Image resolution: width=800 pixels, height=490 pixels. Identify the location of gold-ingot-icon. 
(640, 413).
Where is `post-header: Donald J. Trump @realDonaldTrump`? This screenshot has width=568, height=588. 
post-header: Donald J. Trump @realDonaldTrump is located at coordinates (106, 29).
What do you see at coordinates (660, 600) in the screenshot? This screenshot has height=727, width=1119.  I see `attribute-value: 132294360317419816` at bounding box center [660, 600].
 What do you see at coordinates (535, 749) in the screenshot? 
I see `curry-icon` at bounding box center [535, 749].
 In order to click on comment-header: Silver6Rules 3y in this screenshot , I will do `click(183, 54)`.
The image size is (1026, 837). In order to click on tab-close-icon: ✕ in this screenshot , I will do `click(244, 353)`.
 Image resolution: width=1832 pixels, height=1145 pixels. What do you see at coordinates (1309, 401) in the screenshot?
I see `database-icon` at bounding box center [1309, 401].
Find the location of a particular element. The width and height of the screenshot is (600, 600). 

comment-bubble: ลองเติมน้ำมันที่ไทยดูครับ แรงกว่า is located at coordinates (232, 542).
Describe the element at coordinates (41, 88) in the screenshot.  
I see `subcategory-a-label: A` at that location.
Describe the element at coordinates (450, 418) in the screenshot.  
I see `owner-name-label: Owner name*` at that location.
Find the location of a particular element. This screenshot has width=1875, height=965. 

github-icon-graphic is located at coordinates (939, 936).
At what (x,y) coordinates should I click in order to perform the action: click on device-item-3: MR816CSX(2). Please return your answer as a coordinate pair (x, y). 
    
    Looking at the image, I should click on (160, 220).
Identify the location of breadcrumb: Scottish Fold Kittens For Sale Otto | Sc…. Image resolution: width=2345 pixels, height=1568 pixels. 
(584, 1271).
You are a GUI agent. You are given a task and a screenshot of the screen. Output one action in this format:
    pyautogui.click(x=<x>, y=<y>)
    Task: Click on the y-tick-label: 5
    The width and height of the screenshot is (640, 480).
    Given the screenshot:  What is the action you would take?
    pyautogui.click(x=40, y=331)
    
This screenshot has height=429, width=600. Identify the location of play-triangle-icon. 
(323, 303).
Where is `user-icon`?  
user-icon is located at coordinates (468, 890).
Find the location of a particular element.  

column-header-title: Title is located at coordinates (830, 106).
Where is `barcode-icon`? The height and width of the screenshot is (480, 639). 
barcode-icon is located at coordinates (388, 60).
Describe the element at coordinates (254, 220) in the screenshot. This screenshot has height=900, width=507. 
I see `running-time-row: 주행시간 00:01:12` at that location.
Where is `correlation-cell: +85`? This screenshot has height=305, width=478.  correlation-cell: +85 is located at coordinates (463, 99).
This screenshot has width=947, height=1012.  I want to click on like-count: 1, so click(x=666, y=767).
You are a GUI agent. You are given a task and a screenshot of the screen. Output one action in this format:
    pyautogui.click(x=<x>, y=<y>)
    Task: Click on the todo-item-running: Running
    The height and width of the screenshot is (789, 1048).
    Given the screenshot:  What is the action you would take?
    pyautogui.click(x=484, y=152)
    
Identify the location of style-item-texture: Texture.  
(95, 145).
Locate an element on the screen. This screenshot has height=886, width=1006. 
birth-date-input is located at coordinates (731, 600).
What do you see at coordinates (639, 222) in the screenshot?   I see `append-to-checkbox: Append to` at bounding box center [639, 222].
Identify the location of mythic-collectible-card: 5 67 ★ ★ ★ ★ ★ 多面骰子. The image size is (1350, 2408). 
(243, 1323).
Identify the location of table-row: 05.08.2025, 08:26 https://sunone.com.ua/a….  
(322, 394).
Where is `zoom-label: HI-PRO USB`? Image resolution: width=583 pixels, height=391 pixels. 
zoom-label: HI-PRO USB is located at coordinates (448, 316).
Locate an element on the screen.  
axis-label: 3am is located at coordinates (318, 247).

#####

_Aim of the exercise:_ Reproduce the data verbatim from the line with "Find the location of a particular element. The" to the line with "This screenshot has width=947, height=1012.", including both of those lines.

_Response for this exercise:_
Find the location of a particular element. The width and height of the screenshot is (600, 600). 

comment-bubble: ลองเติมน้ำมันที่ไทยดูครับ แรงกว่า is located at coordinates (232, 542).
Describe the element at coordinates (41, 88) in the screenshot.  
I see `subcategory-a-label: A` at that location.
Describe the element at coordinates (450, 418) in the screenshot.  
I see `owner-name-label: Owner name*` at that location.
Find the location of a particular element. This screenshot has width=1875, height=965. 

github-icon-graphic is located at coordinates (939, 936).
At what (x,y) coordinates should I click in order to perform the action: click on device-item-3: MR816CSX(2). Please return your answer as a coordinate pair (x, y). 
    
    Looking at the image, I should click on (160, 220).
Identify the location of breadcrumb: Scottish Fold Kittens For Sale Otto | Sc…. Image resolution: width=2345 pixels, height=1568 pixels. 
(584, 1271).
You are a GUI agent. You are given a task and a screenshot of the screen. Output one action in this format:
    pyautogui.click(x=<x>, y=<y>)
    Task: Click on the y-tick-label: 5
    The width and height of the screenshot is (640, 480).
    Given the screenshot:  What is the action you would take?
    pyautogui.click(x=40, y=331)
    
This screenshot has height=429, width=600. Identify the location of play-triangle-icon. 
(323, 303).
Where is `user-icon`?  
user-icon is located at coordinates (468, 890).
Find the location of a particular element.  

column-header-title: Title is located at coordinates (830, 106).
Where is `barcode-icon`? The height and width of the screenshot is (480, 639). 
barcode-icon is located at coordinates (388, 60).
Describe the element at coordinates (254, 220) in the screenshot. This screenshot has height=900, width=507. 
I see `running-time-row: 주행시간 00:01:12` at that location.
Where is `correlation-cell: +85`? This screenshot has height=305, width=478.  correlation-cell: +85 is located at coordinates (463, 99).
This screenshot has width=947, height=1012.  I want to click on like-count: 1, so click(x=666, y=767).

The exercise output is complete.